→ DOCUMENT PASSAGE:
[Start of section]

Vitamin E is a good little antioxidant, it even protects vitamin A from oxidizing! It protects your cells' DNA from being damaged, good for your artery walls, good for diabetes and your brain. "Deficiency impairs estrogen detoxification pathway; Some forms of vitamin E inhibit estrogen action, especially in breast tissue; Low levels linked to higher estrogen."

I wondered why I feel better when I eat more spinach. Now I know. It not only protects your bones, your liver, prevent calcification of your arteries, helps your blood clot, but it also "inhibits estrogen activity by binding to estrogen receptors; Lowers the ratio of estradiol (strong estrogen) to estrone (weaker estrogen)."
But enough about vitamins- time for some minerals!
Calcium- we know it's good for bones and teeth. It also is needed for muscle contractions, nerve function, hormone secretion, acid/alkaline balance, and "Calcium-D-glucarate lowers estradiol levels; Helps breakdown estrogen in the liver and convert it to a less toxic form."

 Magnesium- key in metabolism (anyone got fatigue? yes? I thought so), important in bones, energy production, nerves, controlling inflammation and blood sugar, also is a "cofactor for the enzyme that removes toxic forms of estrogen (catechol-O-methyltransferase); Estrogen alters magnesium levels throughout menstrual cycle." Magnesium helps your muscles to relax (I'll take a magsini- shaken, not stirred).

Selenium helps you produce your thyroid hormones, acts as an antioxidant, lowers joint inflammation. "Estrogen levels affect how selenium is distributed to various tissues in the body."

You may have read that zinc is good for your immune system (and it is), but did you know it helps your body "read" your genes correctly? Another interesting thing- it helps you taste and smell! It's also good for your metabolism and blood sugar. "Estrogen lowers risk of zinc deficiency; Zinc dependent proteins metabolize estrogen."
Let's broaden our scope a little bit here.

Probiotics = happy gut. But they also are good for your immune system as your gut plays a big part in your immune system.
Co Q 10 is an antioxidant and therefore good for your immune system. It helps protect your cells, produce energy, and protect your heart.

Omega 3's help decrease inflammation (specifically help reduce cytokines), supports your immune system, they are also good for those healthy and helpful prostaglandins, and are important in balancing out your omega 6 intake. (Zinc and B6 help them work even better!)
And never underestimate the power of clean, fresh, pure, delicious water! After all, we're around 60% water!
Another good thing is to get the least processed possibly- including less pesticides.

[End of section]

→ GIVEN INFORMATION:
[Start of section]

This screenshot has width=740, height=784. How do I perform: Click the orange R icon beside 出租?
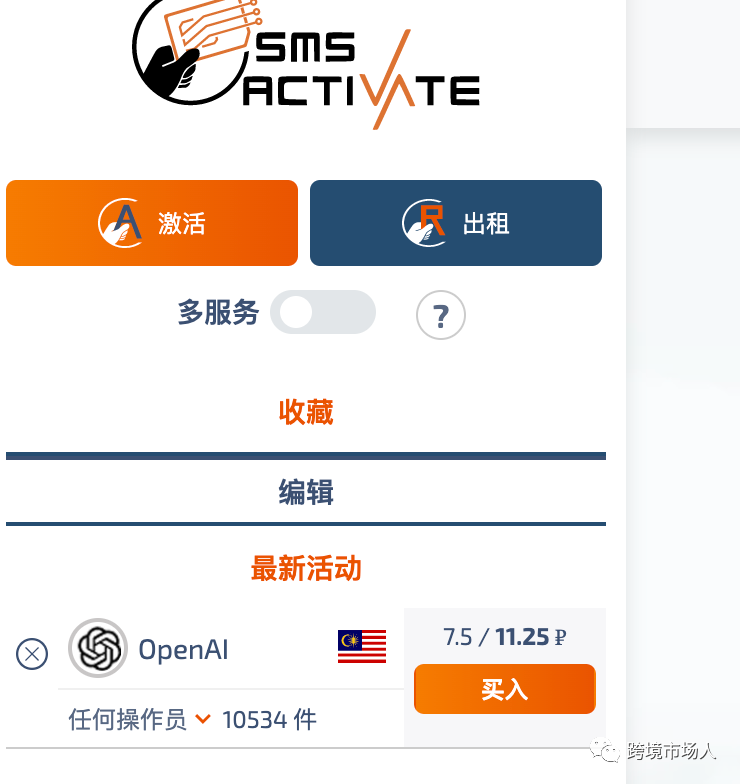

[End of section]

→ TRY IT:
Can you pull out, word for word, the part of the passage on vitamins and minerals that opens with the words containing "Selenium helps you" and closes with "little bit here."?

→ RESULT OF THE EXERCISE:
Selenium helps you produce your thyroid hormones, acts as an antioxidant, lowers joint inflammation. "Estrogen levels affect how selenium is distributed to various tissues in the body."

You may have read that zinc is good for your immune system (and it is), but did you know it helps your body "read" your genes correctly? Another interesting thing- it helps you taste and smell! It's also good for your metabolism and blood sugar. "Estrogen lowers risk of zinc deficiency; Zinc dependent proteins metabolize estrogen."
Let's broaden our scope a little bit here.